Today, we have achieved détente. We occasionally text and exchange niceties on holidays and birthdays. She keeps me up to date on her health, and we send each other flowers for Mother’s Day. The arrangement is difficult for me sometimes because it feels artificial, but perhaps it isn’t. This might be the best it can be. I have forgiven her. Today, I can discuss anything that has happened between us in therapy without feeling bitterness or a desire for vengeance. I can feel anger without rage. I can feel grief without self-loathing. The hardest part to release, for me, is the false sense of responsibility that has been with me for as long as memory serves. And yet, every day is another day to try again. Learning to be merciful and generous with oneself is difficult sometimes, too. I did not grow up with parents who were kind, generous, or merciful.

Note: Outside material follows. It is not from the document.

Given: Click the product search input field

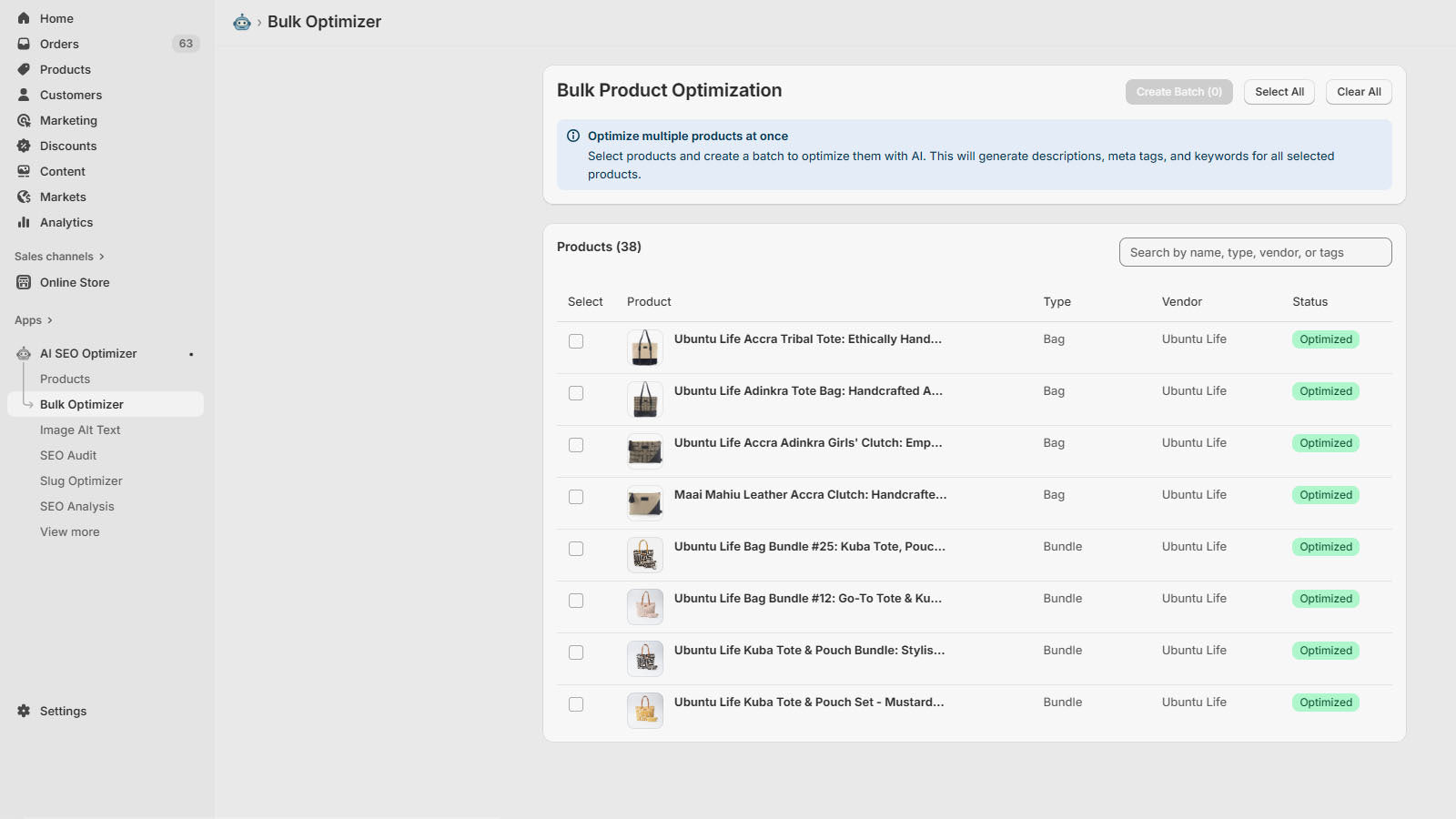Looking at the screenshot, I should click(1255, 252).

My parting thought on the Eve of Mother’s Day is this: Is there any place inside yourself or your sphere of influence where you abandoned a part of yourself and let someone else’s view take over that place which is rightfully yours?
I did this repeatedly in my life to: appease my mom, avoid conflict, emotional and physical harm, and to survive. It became a go-to survival strategy that eventually became a habit making me appear passive in almost all my relationships when, in fact, I wasn’t a passive person at all. I had internalized my mother’s opinions of me in order to mirror them back to her so that I could avoid further abuse. At crisis points in my life, I found myself feeling profound internal conflicts in which I would hear myself saying, “I’m not a bad person! I’m not incompetent! I don’t have to be perfect! I’m not unlovable!” These thoughts were the expression of my own personality trying to separate and individuate from the internalized hatred that really belonged to my mom. Eventually, it is good to say, “I am a good person. I am competent. I am lovable just as I am.” Why?
Because it’s true.
Welcome back! I just wanted to say how much I missed your writing—your voice, your reflections, your honesty. It was a beautiful surprise to see a new post from you after all this time. Reading your words again felt like reconnecting with an old friend. I’m so sorry to hear about the painful journey with your mother. It moved me deeply. Thank you for sharing something so raw and real—it takes a lot of strength to put that into words. I admire your clarity and the compassion you extend both to yourself and even to the person who hurt you. I’m holding space for all those layers—grief, healing, growth, and self-love. I hope you’ll continue writing, if and when it feels right. Your perspective really matters.
I’m so glad to hear you’ve reached a detente with your mom. That, and forgiveness, must have been hard. But hopefully healthy for you. You deserve it.